Nesta hora trágica e indignificante, o Povo da Venezuela manifesta a sua solidariedade irrestrita para com o heróico povo palestiniano, comunga a dor que assola milhares de famílias pela perda dos seus entes queridos, e estende-lhe a mão afirmando que o governo venezuelano não descansará até ver severamente castigados os responsáveis por estes crimes atrozes.

O governo da República Bolivariana de Venezuela condena taxativamente as flagrantes violações do Direito Internacional nas quais incorreu o Estado de Israel, e denuncia a sua utilização planificada do terrorismo de Estado, com o qual este país se colocou à margem do consenso das Nações.
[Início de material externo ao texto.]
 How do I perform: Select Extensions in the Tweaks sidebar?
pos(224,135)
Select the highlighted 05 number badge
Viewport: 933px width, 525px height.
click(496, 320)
Pelas razões anteriormente mencionadas, o governo da República Bolivariana de Venezuela decidiu expulsar o embaixador de Israel e parte do pessoal da embaixada de Israel na Venezuela, reafirmando a sua vocação de paz e a sua exigência de respeito ao Direito Internacional.

O governo da República Bolivariana da Venezuela instruiu a sua Missão perante a ONU para que, juntamente com a esmagadora maioria dos governos que assim o exigem, se pressione para que o Conselho de Segurança aplique medidas urgentes e necessárias para travar esta invasão do Estado de Israel contra o território palestiniano.

O presidente Hugo Chávez, que já se reuniu diversas vezes com altos representantes do Conselho Mundial Judeu e que sempre se opôs ao anti-semitismo como a qualquer outro tipo de discriminação e de racismo, faz um apelo fraterno ao povo judeu espalhado por todo o mundo para que se oponha a estas políticas criminosas do Estado de Israel que fazem recordar as piores páginas da História do século XX. Com o genocídio do povo palestiniano, o Estado de Israel nunca poderá oferecer ao seu próprio povo a perspectiva de uma Paz tão necessária quanto duradoura.